As mentioned
elsewhere, case_match() and case_when() do
not return a factor. A typical
tidyverse solution for getting a factor out of
case_match() with the levels in a desired order is
something like this:
nhanes<-nhanes %>%
mutate(
country=factor(
case_match(dmdborn4,1 ~ 'USA',2 ~ 'Other'),
levels=c('USA','Other')
)
)In this sort of solution, we have to type the level labels twice. The first occurrence defines the label-level mapping, while the second occurrence defines the order of the levels. I think this is inefficient.

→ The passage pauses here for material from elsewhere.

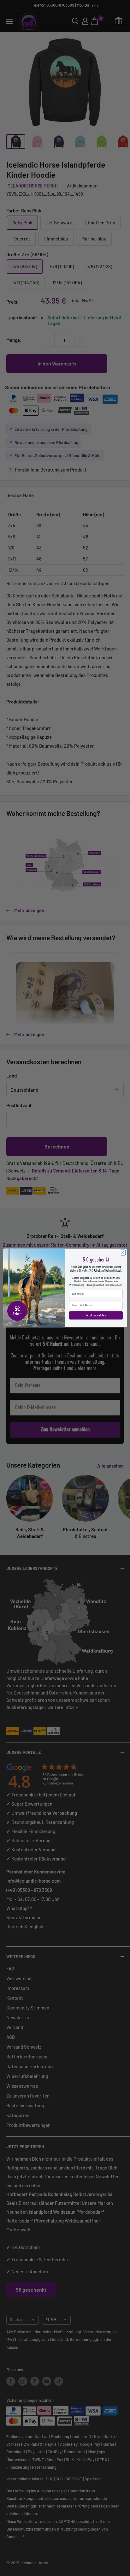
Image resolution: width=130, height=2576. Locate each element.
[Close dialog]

Compare the above with the following base-R solution:
dmdborn4_codebook<-c('USA'=1,'Other'=2)
nhanes$country<-factor(nhanes$dmdborn4,levels=dmdborn4_codebook,
labels=names(dmdborn4_codebook))Here, we only have to type the level labels once: that one occurrence defines both the label-level mapping and the order of the levels.
My starting principle in writing basecase is that one should only have to type the level labels once.
An R package that uses base R to mimic dplyr’s
case_match() and case_when(). Unlike the
dplyr functions, base_match() and
base_when() will each return a factor. The desired order of
the levels is honored.
Install remotes if you don’t already have it:
install.packages('remotes')Install the baseverse package:
remotes::install_github('yea-hung/baseverse')Load the baseverse package, if you haven’t already loaded it:
library(baseverse)Load the data:
data('nhanes')base_match()Using native piping:
nhanes<-nhanes |>
transform(country=base_match(dmdborn4,'USA'=1,'Other'=2))Using dollar-sign notation:
nhanes$country<-base_match(nhanes$dmdborn4,'USA'=1,'Other'=2)base_when()Using native piping:
nhanes<-nhanes |>
transform(
cholesterol=base_when(
'Desirable' = (lbxtc<200),
'Borderline high' = (lbxtc>=200)&(lbxtc<240),
'High' = (lbxtc>=240)
)
)Using dollar-sign notation:
nhanes$cholesterol<-base_when(
'Desirable' = (nhanes$lbxtc<200),
'Borderline high' = (nhanes$lbxtc>=200)&(nhanes$lbxtc<240),
'High' = (nhanes$lbxtc>=240)
)Despite the cute name, base_when() does not exactly
mimic case_when(), and I do not intend it to. A key
difference is base_when() will evaluate all conditions
defined in conditions whereas case_when()
will, for each position, stop when a condition is met.